​Będą mogli podglądać, podsłuchiwać, nagrywać, przejmować korespondencję i sprawdzać billing. Nowy BOR stanie się kolejną służbą z uprawnieniami operacyjno-rozpoznawczymi - wynika z projektu ustawy o Państwowej Służbie Ochrony, którą publikuje Fundacja Panoptykon. PSO ma kierować komendant.

​Będą mogli podglądać, podsłuchiwać, nagrywać, przejmować korespondencję i sprawdzać billing. Nowy BOR stanie się kolejną służbą z uprawnieniami operacyjno-rozpoznawczymi - wynika z projektu ustawy o Państwowej Służbie Ochrony, którą publikuje Fundacja Panoptykon. PSO ma kierować komendant.
Zdj. ilustracyjne /Jakub Kamiński /PAP

Oprócz tego dla każdej ochranianej osoby określany będzie poziom zagrożenia. W zależności od funkcji, okoliczności i miejsca przebywania będzie on niski, umiarkowany, wysoki lub bardzo wysoki.

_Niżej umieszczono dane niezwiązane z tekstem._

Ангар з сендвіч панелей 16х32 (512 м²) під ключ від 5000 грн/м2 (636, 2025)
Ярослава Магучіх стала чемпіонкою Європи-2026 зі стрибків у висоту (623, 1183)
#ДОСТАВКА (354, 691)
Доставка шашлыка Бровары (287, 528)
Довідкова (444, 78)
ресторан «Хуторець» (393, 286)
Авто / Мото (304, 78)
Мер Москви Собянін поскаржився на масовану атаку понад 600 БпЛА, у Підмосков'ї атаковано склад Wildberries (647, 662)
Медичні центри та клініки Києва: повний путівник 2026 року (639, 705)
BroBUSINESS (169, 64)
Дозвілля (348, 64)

Nowością jest możliwość rezygnacji z ochrony przez osoby, które już są osłaniane, a także sytuacja, gdy do działań PSO angażowane są pododdziały sił zbrojnych, gdy użycie sił Państwowej Służby Ochrony jest niewystarczające.

Funkcjonariusze PSO mają składać oświadczenia majątkowe i teoretycznie mają płynnie przejść z BOR-u do nowej służby. O ile oczywiście dostaną pisemną propozycję od komendanta PSO. Jeśli nie, to po pół roku stracą pracę.

Najwięcej kontrowersji na pewno wzbudzi zapis o uprawnieniach operacyjno-rozpoznawczych i dopisanie do zadań służby zapobieganie przestępstwom przeciwko życiu, zdrowiu i wolności.